我看到那目光裡,有欣賞,有肯定,更有如山一般深沉的,長輩的期許。
我重重地,磕了一個頭。
“臣婦,遵旨。”
那一日,我從宮裡出來的時候。
手上多了一面金牌。
如朕親臨。
這是聖上,給予我和鎮北侯府,至高無上的榮耀與信任。
我知道,從這一刻起。
我沈月華,才算是真真正正地,在這京城,在這大周,站穩了腳跟。
我的身后,不僅有鎮北侯府。
更有這天下,最至高無上的皇權。
20
面聖之后,我的生活,迎來了一段真正的,風平浪靜的日子。
丞相一派,因為欺君之事,被聖上申斥,勢力大減,短時間內,再也無力與蕭雲澈抗衡。
京中的貴婦圈,也因為那面“如朕親臨”的金牌,對我敬畏有加,再也無人敢來尋釁滋事。
我終於可以,將所有的精力,都投入到我熱愛的事業中去。
我利用聖上給予的便利,開始著手布局我的海運生意。
我派出了最得力的掌櫃,南下沿海,考察港口,建造船隊,聯絡外商。
無數的信件和指令,從鎮北侯府發出,飛向大周的東南沿海。
一個龐大的商業帝國,正在我的手中,悄然構建。
蕭雲澈對此,依舊是無條件的支持。
他甚至動用了他軍中的關系,為我的船隊,配備了最精良的護衛和最熟悉航海圖的退役老兵。

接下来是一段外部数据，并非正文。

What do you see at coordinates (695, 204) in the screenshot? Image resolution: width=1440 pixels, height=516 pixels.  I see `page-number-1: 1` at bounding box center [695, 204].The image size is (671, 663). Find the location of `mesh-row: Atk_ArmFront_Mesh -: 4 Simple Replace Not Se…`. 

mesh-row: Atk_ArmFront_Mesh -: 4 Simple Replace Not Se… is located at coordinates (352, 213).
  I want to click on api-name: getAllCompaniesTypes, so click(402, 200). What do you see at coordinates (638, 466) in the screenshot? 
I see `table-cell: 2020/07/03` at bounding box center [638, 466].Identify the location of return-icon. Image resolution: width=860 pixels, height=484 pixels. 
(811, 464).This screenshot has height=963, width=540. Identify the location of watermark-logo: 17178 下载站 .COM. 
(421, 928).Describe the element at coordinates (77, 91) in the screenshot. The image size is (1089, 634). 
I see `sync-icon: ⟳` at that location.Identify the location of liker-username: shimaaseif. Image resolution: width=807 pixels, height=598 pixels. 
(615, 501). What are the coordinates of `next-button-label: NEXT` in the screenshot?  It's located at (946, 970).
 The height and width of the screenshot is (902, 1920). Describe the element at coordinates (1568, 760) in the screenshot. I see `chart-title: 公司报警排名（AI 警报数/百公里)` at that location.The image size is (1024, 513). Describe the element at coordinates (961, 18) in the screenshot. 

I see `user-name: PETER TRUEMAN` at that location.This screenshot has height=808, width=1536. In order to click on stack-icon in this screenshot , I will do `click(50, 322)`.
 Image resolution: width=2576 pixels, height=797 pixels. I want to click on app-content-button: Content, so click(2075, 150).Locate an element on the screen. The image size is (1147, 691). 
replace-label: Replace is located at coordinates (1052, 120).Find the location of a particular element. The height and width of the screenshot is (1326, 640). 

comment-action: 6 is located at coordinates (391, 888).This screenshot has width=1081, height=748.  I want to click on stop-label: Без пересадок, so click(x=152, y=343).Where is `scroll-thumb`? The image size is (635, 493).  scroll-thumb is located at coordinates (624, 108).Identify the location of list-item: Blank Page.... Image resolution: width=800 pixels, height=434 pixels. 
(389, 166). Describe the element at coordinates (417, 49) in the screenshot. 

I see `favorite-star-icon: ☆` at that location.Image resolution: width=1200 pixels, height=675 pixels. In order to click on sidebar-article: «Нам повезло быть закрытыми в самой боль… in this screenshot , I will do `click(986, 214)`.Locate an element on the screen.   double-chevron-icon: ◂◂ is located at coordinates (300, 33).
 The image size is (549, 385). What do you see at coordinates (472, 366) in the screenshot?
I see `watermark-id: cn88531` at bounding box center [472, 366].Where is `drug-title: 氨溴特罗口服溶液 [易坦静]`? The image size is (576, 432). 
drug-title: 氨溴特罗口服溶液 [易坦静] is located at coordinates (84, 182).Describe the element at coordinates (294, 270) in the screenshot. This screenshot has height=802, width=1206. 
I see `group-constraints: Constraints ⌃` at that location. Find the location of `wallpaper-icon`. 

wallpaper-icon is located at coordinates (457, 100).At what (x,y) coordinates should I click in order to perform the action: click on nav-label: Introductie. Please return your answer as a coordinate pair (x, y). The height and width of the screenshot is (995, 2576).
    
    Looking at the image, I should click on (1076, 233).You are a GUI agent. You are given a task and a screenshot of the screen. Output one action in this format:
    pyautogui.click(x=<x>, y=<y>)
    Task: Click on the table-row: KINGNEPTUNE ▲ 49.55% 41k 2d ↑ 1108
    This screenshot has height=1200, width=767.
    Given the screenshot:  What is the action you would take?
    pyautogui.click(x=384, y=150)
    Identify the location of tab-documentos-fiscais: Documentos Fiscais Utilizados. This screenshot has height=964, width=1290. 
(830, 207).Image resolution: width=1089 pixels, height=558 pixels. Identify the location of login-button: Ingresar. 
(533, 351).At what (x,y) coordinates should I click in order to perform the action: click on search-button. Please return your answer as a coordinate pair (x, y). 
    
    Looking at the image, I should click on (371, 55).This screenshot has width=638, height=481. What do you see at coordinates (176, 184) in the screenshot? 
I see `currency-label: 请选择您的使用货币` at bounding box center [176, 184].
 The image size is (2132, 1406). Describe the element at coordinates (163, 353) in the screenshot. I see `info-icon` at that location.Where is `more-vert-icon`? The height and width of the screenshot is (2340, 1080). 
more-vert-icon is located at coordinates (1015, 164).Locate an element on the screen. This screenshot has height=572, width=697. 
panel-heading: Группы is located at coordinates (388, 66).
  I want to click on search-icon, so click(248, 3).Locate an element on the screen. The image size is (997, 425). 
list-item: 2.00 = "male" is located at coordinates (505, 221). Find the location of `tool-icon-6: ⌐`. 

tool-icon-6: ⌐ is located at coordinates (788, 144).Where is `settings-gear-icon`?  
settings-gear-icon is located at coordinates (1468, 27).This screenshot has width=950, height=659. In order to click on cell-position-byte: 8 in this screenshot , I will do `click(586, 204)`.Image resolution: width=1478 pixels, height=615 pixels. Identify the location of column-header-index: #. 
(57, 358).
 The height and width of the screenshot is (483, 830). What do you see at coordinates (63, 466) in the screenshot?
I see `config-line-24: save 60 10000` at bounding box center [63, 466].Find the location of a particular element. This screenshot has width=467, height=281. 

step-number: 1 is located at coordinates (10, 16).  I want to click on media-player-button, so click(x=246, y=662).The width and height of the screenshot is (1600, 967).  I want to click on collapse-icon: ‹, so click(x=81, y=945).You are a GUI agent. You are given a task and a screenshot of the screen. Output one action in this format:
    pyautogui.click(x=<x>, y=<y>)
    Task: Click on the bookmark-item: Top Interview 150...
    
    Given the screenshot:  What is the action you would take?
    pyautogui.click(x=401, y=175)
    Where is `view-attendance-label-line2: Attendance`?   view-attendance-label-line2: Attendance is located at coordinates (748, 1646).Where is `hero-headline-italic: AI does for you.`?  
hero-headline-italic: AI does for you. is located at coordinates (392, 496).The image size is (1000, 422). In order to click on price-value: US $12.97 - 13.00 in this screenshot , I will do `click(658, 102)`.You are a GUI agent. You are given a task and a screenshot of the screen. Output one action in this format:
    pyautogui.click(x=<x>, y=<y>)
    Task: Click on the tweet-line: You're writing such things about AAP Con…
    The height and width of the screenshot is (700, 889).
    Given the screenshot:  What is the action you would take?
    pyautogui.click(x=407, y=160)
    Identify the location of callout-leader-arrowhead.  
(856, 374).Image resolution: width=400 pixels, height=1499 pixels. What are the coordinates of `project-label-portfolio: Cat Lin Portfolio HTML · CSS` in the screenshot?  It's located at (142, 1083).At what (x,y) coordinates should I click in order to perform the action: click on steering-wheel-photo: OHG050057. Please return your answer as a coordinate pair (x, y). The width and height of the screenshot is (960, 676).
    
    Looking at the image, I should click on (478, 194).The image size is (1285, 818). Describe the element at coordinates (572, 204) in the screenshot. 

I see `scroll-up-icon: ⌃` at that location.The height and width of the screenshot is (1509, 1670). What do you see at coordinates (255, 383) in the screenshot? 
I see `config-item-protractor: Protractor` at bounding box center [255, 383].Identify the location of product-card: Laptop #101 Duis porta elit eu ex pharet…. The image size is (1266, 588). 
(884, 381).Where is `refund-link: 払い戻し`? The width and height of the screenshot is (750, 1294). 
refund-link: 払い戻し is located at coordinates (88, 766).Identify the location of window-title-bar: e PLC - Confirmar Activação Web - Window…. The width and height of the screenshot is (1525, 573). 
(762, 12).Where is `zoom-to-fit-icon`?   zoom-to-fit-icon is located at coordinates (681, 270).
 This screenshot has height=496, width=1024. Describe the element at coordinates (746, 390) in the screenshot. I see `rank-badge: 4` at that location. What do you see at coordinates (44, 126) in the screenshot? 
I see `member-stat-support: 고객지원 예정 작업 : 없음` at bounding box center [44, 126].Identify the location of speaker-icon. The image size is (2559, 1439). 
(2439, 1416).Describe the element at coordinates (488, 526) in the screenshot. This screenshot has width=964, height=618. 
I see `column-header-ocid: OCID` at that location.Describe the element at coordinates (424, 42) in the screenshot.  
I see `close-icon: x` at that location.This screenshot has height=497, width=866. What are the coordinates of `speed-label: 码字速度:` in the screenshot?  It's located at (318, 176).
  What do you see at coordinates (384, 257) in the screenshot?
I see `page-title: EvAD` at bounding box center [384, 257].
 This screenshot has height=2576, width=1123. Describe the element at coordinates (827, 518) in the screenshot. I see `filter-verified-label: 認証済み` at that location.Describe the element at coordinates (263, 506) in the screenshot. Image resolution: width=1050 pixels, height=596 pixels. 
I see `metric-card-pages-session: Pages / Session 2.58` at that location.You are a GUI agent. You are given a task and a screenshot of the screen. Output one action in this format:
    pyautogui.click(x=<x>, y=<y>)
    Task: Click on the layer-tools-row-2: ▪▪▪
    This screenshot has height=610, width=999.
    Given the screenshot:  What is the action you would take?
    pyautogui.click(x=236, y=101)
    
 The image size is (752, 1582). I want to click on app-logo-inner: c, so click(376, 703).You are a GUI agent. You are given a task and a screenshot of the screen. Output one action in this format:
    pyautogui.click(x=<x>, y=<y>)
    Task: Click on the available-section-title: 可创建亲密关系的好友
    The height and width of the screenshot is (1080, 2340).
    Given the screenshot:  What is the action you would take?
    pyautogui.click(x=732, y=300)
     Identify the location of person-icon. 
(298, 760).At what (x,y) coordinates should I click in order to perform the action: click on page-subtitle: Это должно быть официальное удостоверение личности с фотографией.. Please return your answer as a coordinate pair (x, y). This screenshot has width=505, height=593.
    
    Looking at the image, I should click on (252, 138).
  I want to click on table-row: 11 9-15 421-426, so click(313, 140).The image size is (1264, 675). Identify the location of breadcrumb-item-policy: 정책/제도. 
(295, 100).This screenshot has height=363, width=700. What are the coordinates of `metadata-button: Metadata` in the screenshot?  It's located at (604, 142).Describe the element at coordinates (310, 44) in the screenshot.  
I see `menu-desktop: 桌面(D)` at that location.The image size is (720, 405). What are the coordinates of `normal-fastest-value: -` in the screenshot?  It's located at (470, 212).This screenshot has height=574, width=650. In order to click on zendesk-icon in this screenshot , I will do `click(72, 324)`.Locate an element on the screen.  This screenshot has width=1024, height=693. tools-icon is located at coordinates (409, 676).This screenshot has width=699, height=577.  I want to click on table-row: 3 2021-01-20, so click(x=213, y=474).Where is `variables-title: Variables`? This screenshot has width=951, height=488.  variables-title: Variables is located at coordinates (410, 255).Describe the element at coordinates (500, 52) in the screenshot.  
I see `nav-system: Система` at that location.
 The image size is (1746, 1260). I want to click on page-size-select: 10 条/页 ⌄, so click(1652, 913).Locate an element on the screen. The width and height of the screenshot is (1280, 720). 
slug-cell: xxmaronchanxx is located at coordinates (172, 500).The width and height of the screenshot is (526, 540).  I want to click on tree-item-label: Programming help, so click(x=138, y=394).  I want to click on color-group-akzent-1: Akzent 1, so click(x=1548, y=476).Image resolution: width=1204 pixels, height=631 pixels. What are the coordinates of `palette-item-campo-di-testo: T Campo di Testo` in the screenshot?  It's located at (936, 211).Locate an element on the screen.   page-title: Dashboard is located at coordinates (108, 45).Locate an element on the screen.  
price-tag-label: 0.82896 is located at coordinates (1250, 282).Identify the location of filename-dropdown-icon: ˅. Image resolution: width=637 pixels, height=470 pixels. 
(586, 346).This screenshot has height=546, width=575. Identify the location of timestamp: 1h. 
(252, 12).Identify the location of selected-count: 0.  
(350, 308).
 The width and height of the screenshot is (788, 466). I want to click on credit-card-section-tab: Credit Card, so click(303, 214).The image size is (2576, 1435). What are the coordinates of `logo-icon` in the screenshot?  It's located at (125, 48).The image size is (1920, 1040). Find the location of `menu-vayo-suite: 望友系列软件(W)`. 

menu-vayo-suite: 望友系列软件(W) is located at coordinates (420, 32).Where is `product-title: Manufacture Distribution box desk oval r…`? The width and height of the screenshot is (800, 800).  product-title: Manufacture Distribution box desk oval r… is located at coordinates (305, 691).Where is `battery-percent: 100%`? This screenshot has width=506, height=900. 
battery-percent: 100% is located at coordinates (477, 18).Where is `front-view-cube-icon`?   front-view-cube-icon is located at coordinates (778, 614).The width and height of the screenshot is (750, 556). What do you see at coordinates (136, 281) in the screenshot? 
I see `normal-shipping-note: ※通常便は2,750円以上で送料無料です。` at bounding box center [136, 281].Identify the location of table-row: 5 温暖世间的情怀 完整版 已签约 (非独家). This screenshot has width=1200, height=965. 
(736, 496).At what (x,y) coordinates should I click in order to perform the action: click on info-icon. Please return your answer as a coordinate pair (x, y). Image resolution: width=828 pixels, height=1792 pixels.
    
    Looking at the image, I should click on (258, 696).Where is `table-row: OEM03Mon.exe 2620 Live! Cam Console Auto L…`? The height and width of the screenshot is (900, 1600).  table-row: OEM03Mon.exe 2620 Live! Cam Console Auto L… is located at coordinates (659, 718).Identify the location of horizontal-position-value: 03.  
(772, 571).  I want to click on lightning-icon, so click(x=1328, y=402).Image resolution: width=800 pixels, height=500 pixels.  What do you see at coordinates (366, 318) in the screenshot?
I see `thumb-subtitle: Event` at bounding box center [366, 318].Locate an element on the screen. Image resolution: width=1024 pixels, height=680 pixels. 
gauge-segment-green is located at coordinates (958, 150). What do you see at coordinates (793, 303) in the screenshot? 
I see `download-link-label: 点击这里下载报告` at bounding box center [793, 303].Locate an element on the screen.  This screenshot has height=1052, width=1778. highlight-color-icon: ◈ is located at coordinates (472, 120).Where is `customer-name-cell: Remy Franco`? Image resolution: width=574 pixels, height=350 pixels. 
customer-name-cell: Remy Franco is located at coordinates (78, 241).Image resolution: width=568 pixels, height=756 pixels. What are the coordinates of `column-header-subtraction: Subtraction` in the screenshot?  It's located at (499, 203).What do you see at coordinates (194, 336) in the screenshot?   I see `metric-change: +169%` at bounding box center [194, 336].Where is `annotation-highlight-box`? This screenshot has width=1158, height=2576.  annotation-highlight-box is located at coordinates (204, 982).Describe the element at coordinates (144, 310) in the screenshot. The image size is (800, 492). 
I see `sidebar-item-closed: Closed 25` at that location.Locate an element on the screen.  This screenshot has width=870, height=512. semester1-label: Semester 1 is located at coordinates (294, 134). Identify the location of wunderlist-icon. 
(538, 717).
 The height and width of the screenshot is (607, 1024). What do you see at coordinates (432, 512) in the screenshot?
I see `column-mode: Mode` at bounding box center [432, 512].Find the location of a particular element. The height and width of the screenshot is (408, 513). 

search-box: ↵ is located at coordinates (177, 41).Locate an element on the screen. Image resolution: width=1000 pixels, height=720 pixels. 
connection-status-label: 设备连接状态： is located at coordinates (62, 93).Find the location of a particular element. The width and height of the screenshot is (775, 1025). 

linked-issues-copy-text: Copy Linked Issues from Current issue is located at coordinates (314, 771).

我們的關系,也在這日復一日的默契與扶持中,悄然發生著變化。
我們不再僅僅是盟友和合作伙伴。
更像是,相濡以沫的親人。
他會在我算賬到深夜時,為我披上一件外衣。
我也會在他處理軍務疲憊時,為他端上一碗溫熱的參湯。
我們的話不多。
但一個眼神,一個動作,便能明白彼此的心意。
我常常會想。
若不是大婚當日的那場變故。
我如今,或許還在陸家的后宅裡,與柳依依那樣的人,鬥得你S我活。
又怎麼會有今日這般,海闊天空,肆意揮灑的人生。
命運,當真是奇妙。
我以為,這樣的安穩日子,會一直持續下去。
直到,初冬的第一場雪,落下的那天。
一匹快馬,從北境而來,帶著八百裡加急的軍報,衝入了京城。
北蠻,撕毀了和平協議。
集結了三十萬大軍,以雷霆之勢,攻破了北境最重要的關隘,雁門關。
雁門關失守!
消息傳來,舉國震動。
朝堂之上,一片哗然。
聖上震怒,當場就將當初極力主張議和的程瑞,罷了官,打入了天牢。
然而,罷官問罪,解決不了眼前的危機。